Although former Vice President Dick Cheney has taken a lower profile recently, his eldest daughter, Liz Cheney, has become an in-demand spokeswoman for conservative causes and a hot property on network and cable news shows alike.
Monday, the New York Times put Liz Cheney on its front page, with an in-depth profile of the woman one Republican described as "a red state rock star."
Mark Leibovich writes that since leaving the State Department in 2008, Cheney has divided her time between helping her father write his memoirs, speaking out on national security issues through network and cable television appearances, and giving speeches to conservative audiences. Leibovich attended one such speech in Nashville, where he reports Cheney was mobbed by fans and well-wishers. "By speech's end," he writes, "the crowd was standing, and the former vice president's daughter was being mobbed for photos and hounded to run for office."
Outside of the public eye, the 43-year-old Cheney is married and has five children. Her younger sister, Mary Cheney, also has a child with a longtime gay partner.

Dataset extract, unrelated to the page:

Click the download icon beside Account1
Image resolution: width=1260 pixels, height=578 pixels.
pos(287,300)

Mary Cheney made headlines during George W. Bush's presidential campaign when her father defended her amid controversy over her lifestyle. In 2007, Dick Cheney warned CNN's Wolf Blitzer that he was "over the line" asking about conservative criticism over Mary Cheney's choice to have a baby with her partner.

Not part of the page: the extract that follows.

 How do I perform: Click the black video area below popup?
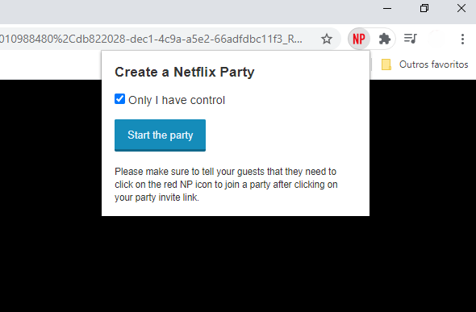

The Cheney daughters grew up in suburban Washington, D.C., as their father moved through a series of jobs in the public sector, including as a congressman from Wyoming, chief of staff to President Gerald Ford, and Secretary of Defense for President George H.W. Bush.
After graduating from Colorado College and law school at the University of Chicago, Liz Cheney worked at a law firm, as a consultant and in a series of foreign policy jobs in the federal government, including the State Department, under George W. Bush.

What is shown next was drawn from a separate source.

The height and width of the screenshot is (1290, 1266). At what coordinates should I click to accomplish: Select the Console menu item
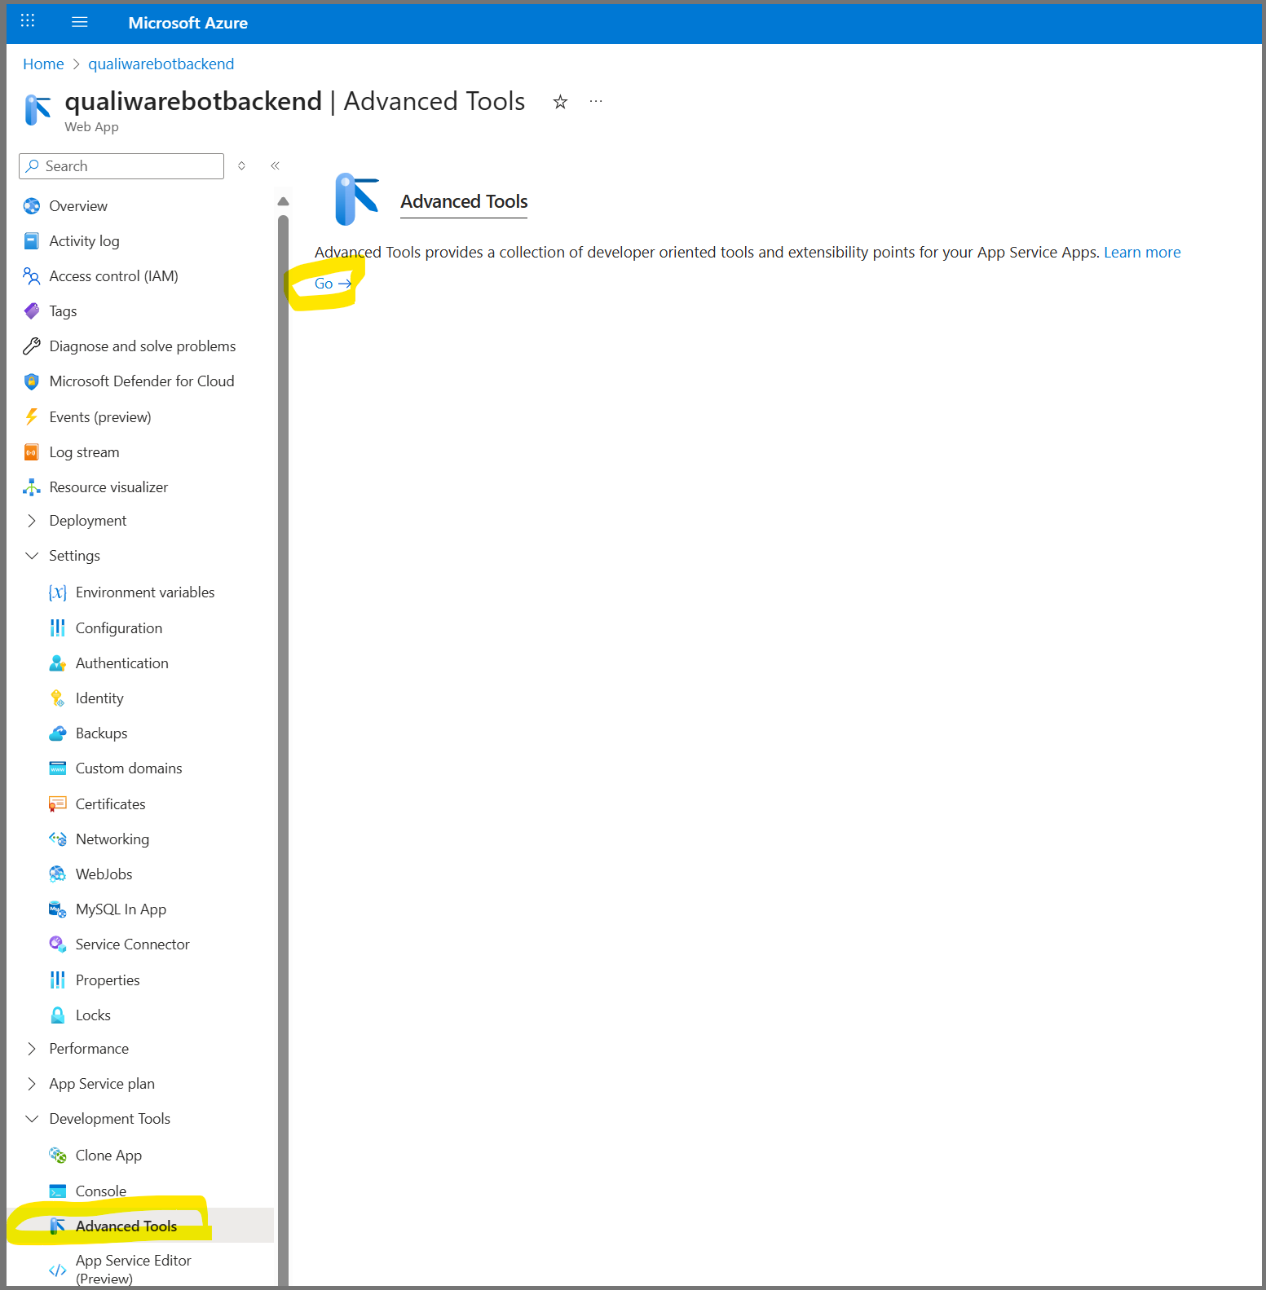coord(100,1191)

Drawing on her foreign policy background, Cheney has recently become one of the most aggressive and visible defenders of Bush-era policies in Iraq, Afghanistan and in the war on terror. Appearing on MSNBC's "Morning Joe" in May, she fought back against the notion that her father should stop speaking out against the Obama administration's national security policies. "It would be the easiest thing in the world for my father to go fishing and spend time with his grandkids," she said. "He knows at the end of the day it's important to be speaking out because of the future of the nation."
Despite her new role sparring with cable hosts and Democrats, the Times notes that Cheney achieves a "sunnier disposition" than her father ever could, and quotes a Republican blogger calling her "one of the fresh faces of our movement."
Liz Cheney has not said whether she'll follow in her father's footsteps and run for office, but when a member of the Nashville audience asked if she would ever consider it, Cheney responded, "We'll see."